Anche Matteo Salvini è stato accusato per aver firmato, in quel 2008, il decreto diventato legge contenente l’emendamento conosciuto ora come “Salva Benetton”. Il vicepremier leghista effettivamente non nega, anzi afferma di aver votato il rinnovo delle concessioni di Autostrade. Ovviamente visto a posteriori fu un grave errore. Ma riflettiamo sul fatto che coloro che hanno governato in questi ultimi anni non sembra proprio che abbiano tenuto sotto controllo la situazione. Non sono state fatte delle verifiche? Non c’è stato un controllo di quella società che doveva “prendersi cura” delle nostre autostrade ma che, indubbiamente, non l’ha fatto. Anzi, si sono intascati i nostri soldi senza pensare al benestare dell’Italia e dei cittadini.

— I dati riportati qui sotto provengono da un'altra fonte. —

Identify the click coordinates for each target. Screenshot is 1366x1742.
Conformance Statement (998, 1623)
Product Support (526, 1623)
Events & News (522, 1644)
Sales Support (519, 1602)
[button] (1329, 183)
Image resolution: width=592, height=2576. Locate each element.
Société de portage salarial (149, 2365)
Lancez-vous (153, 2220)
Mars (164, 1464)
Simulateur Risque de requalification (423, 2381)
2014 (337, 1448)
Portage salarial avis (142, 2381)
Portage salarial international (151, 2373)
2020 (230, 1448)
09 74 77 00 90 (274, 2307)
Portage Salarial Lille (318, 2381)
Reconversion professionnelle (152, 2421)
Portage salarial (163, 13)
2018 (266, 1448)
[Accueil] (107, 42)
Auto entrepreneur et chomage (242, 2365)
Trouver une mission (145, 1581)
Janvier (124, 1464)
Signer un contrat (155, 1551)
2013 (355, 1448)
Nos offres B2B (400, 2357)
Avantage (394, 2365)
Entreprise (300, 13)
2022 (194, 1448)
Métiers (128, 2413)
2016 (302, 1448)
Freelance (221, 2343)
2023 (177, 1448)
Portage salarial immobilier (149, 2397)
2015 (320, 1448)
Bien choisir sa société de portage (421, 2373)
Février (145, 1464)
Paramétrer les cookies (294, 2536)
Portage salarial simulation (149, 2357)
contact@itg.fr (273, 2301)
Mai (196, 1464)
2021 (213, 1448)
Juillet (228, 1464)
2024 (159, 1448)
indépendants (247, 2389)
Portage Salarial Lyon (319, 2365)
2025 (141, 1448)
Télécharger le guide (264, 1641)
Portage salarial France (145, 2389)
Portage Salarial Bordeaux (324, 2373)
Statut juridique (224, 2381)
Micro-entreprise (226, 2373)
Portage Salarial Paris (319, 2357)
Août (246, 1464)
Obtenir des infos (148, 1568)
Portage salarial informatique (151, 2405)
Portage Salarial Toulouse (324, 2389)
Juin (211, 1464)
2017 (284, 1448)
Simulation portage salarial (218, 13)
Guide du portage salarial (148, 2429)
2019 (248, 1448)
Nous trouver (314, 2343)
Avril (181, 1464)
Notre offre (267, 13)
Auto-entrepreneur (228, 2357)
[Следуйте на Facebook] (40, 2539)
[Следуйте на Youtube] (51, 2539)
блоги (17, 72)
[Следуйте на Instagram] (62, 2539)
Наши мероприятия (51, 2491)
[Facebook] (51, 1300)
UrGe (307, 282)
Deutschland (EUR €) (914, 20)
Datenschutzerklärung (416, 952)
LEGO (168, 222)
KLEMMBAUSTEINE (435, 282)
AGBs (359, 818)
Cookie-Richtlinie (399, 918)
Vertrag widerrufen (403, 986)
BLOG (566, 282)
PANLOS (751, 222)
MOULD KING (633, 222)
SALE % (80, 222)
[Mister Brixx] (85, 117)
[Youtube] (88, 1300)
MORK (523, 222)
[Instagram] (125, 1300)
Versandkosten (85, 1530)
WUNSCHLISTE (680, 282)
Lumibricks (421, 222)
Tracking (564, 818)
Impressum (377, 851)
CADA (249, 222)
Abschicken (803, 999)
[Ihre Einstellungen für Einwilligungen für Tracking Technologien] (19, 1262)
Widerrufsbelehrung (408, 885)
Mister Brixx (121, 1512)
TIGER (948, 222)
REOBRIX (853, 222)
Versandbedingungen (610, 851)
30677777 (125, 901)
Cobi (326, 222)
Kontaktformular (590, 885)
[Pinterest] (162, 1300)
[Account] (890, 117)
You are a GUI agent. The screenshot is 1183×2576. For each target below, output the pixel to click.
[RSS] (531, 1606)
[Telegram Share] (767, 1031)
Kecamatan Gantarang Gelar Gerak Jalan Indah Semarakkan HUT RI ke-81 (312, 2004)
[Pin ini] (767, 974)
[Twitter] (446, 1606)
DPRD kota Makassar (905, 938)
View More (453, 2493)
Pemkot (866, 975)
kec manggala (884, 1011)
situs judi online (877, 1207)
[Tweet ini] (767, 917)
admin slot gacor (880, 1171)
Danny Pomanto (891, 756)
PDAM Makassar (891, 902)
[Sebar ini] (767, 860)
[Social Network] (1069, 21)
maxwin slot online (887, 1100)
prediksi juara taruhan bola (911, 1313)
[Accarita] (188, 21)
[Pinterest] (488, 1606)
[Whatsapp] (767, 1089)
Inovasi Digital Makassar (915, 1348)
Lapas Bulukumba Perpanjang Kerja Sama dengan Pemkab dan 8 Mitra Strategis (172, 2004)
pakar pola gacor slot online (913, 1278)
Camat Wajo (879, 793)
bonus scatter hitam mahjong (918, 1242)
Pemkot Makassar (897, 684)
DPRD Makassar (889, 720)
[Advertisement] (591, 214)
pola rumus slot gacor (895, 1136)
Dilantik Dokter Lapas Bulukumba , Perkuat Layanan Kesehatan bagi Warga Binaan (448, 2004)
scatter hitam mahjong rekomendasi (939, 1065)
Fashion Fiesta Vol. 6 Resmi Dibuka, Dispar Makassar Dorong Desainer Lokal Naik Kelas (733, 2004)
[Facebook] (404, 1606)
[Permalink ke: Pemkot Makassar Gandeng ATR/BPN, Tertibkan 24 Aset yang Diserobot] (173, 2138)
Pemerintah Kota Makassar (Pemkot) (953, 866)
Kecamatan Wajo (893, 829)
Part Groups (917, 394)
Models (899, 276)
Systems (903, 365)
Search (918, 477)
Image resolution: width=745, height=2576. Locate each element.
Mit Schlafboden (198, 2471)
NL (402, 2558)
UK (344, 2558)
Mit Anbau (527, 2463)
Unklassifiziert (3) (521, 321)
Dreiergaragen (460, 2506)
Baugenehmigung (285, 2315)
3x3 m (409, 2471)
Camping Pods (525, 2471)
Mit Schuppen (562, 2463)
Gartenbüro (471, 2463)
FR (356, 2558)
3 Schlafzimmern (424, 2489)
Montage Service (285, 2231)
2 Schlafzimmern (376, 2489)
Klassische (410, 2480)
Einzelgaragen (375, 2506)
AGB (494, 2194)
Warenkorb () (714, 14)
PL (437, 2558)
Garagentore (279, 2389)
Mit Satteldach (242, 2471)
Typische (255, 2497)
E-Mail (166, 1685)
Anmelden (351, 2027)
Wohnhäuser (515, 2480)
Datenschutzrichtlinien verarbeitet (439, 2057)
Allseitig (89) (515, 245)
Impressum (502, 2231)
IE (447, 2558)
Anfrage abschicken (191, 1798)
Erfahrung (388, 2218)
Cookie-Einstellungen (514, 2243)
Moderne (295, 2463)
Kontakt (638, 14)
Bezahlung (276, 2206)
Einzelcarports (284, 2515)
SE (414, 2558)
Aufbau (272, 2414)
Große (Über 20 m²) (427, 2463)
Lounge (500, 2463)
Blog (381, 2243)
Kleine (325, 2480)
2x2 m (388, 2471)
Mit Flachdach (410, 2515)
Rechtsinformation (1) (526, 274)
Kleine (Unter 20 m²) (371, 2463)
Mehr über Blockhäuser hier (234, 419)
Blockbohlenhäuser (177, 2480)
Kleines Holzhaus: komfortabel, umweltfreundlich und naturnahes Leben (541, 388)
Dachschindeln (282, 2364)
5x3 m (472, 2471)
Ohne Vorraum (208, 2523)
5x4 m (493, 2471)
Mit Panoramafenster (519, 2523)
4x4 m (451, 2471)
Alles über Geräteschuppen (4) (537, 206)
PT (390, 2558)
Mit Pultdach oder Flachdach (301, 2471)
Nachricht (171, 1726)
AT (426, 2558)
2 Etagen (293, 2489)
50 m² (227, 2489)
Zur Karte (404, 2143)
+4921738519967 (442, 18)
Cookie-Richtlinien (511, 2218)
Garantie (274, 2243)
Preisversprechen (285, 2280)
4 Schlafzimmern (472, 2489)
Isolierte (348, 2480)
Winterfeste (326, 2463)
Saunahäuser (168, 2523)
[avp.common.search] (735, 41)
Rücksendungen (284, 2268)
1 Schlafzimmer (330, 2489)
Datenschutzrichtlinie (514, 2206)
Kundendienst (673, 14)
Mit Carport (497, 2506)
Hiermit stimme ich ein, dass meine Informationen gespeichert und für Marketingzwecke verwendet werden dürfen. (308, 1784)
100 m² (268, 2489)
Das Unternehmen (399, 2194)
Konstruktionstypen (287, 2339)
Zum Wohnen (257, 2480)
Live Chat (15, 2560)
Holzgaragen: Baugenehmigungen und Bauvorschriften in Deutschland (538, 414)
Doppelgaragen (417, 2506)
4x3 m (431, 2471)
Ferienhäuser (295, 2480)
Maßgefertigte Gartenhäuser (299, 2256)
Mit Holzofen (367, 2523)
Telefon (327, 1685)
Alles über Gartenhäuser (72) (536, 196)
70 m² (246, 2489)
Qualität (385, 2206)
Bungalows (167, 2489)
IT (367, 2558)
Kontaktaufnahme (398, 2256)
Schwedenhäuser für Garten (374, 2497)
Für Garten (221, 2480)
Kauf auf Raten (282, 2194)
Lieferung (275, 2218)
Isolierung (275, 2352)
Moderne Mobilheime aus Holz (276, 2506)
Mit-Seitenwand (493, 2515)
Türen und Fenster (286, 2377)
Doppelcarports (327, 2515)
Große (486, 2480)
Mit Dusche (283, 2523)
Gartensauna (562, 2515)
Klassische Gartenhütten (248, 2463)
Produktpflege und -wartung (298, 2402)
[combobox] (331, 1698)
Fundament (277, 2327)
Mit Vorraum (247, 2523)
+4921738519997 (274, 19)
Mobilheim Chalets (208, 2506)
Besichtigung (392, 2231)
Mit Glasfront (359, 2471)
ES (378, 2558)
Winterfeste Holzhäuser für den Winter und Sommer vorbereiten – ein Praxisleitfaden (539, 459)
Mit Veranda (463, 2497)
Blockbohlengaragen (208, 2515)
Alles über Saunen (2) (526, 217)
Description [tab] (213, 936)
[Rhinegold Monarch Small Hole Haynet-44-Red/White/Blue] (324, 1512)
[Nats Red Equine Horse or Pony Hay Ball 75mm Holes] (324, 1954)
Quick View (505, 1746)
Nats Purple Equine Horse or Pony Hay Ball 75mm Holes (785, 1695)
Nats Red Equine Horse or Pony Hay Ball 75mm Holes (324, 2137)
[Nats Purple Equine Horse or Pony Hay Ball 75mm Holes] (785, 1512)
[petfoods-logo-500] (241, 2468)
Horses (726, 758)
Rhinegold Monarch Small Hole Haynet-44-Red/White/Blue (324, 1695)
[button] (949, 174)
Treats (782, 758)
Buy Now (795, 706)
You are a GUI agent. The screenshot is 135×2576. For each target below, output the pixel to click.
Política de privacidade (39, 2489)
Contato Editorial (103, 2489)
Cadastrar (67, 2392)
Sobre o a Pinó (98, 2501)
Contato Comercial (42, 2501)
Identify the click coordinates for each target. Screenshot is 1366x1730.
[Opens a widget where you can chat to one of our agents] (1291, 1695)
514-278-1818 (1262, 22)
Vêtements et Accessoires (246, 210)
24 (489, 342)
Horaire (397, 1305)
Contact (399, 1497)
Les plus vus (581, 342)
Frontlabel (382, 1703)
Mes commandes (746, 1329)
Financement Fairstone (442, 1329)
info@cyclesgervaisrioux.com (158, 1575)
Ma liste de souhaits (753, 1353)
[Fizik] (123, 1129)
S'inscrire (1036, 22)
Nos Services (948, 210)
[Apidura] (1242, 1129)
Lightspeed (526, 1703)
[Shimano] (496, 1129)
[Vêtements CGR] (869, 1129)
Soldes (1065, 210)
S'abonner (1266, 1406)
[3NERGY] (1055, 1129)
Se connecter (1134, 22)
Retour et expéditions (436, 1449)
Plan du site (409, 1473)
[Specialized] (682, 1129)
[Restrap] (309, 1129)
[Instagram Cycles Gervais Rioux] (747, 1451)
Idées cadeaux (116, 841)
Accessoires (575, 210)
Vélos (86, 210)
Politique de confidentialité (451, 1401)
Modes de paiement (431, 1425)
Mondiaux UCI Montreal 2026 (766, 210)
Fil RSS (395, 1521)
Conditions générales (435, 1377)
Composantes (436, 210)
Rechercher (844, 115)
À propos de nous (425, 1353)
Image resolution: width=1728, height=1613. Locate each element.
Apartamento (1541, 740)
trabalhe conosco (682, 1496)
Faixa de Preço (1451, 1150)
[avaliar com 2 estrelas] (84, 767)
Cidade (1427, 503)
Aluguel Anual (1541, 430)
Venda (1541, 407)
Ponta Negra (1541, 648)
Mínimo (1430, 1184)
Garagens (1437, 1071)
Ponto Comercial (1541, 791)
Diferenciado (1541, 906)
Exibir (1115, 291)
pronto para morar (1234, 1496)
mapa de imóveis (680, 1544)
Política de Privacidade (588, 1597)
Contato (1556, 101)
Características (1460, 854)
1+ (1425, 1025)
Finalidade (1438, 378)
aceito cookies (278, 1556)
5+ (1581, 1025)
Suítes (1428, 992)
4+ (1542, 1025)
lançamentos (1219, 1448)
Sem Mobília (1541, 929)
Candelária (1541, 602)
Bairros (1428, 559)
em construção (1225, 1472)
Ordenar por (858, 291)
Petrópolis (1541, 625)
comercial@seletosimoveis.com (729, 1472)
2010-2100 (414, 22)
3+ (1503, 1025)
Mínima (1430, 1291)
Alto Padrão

Adesso questa situazione è da gestire facendo prima di tutto dei controlli sulle infrastrutture autostradali, sulle centinaia di ponti presenti nel nostro Paese e percorse da migliaia di persone ogni giorno. Dobbiamo ripartire dalle basi, l’Italia è da difendere e da rendere un territorio sicuro per coloro che ci abitano e anche per i turisti che vogliono apprezzarne le bellezze. Le strutture fondamentali non vanno dimenticate ma custodite con cura. Inoltre, sono da snellire le procedure burocratiche e va rivisto il codice degli appalti, così da rendere più agili le realizzazioni degli interventi necessari. Non sono più da permettere delle decisioni prese superficialmente oggi che, come abbiamo visto, possono ripercuotersi duramente nel prossimo futuro.